The European Potato Failure was a food crisis caused by potato blight that struck Northern and Western Europe in the mid-1840s. The time is also known as the Hungry Forties. While the crisis produced excess mortality and suffering across the affected areas, particularly affected were the Scottish Highlands and, even more harshly, Ireland. Many people starved due to lack of access to other staple food sources.

Potatoes at the time 
In 2013, researchers analysed biological collections in museums with DNA sequencing techniques to decode DNA from the pathogen in stored samples from 1845 and compare them to modern genetic types. The results indicated the "strain was different from all the modern strains analysed".

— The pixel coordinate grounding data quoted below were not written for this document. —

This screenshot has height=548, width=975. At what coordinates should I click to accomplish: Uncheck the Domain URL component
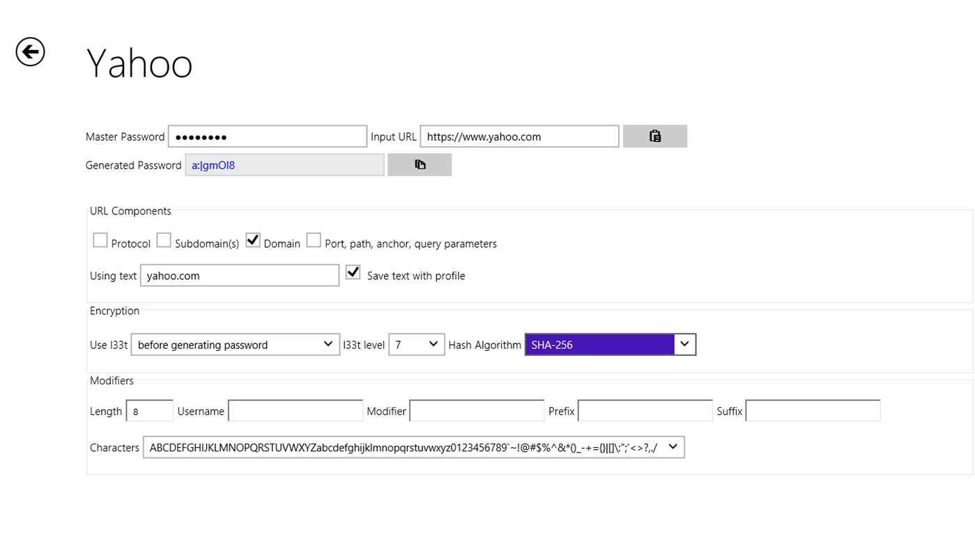click(x=252, y=240)

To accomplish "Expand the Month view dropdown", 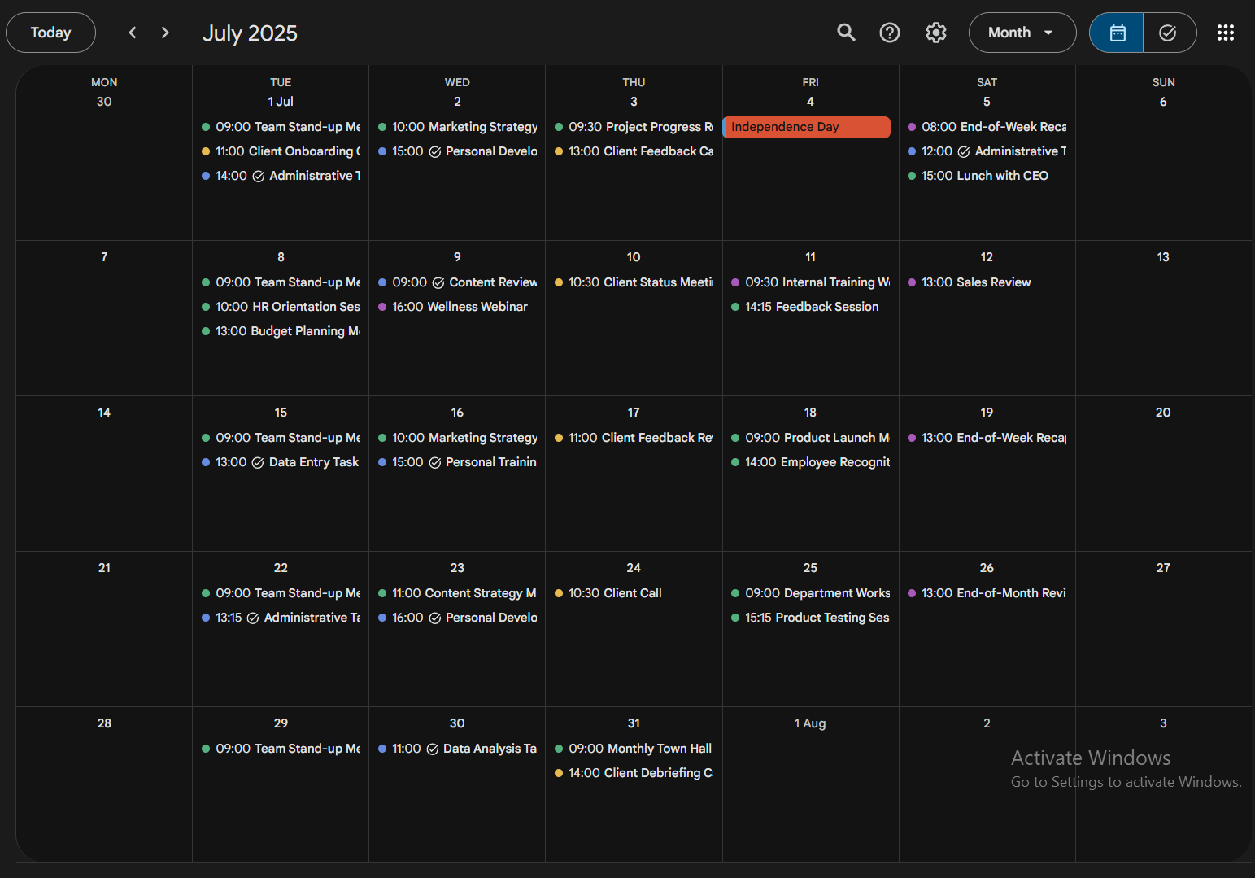I will [1022, 33].
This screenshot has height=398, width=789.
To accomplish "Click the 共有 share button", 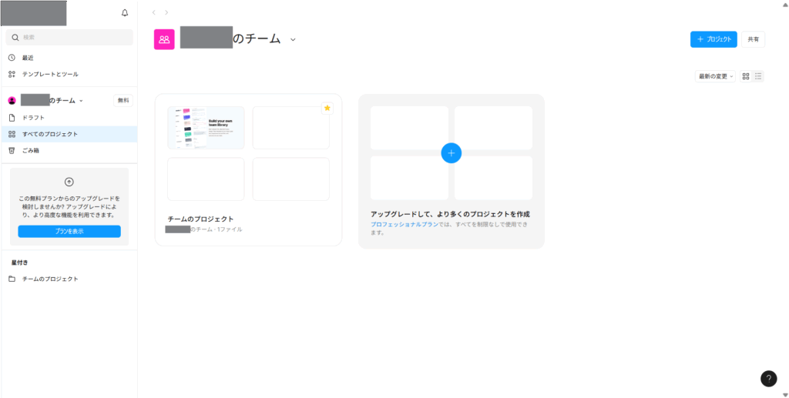I will coord(753,39).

After the blight, strains originating in the Chiloé Archipelago replaced earlier potatoes of Peruvian origin in Europe.

Population decline 
The effect of the crisis on Ireland is incomparable to all other places, causing one million deaths, up to two million refugees, and spurring a century-long population decline. Excluding Ireland, the death toll from the crisis is estimated to be in the region of 100,000 people. Of this, Belgium and Prussia account for most of the deaths, with 40,000–50,000 estimated to have died in Belgium, with Flanders particularly affected, and about 42,000 estimated to have perished in Prussia. The remainder of deaths occurred mainly in France, where 10,000 people are estimated to have died as a result of famine-like conditions.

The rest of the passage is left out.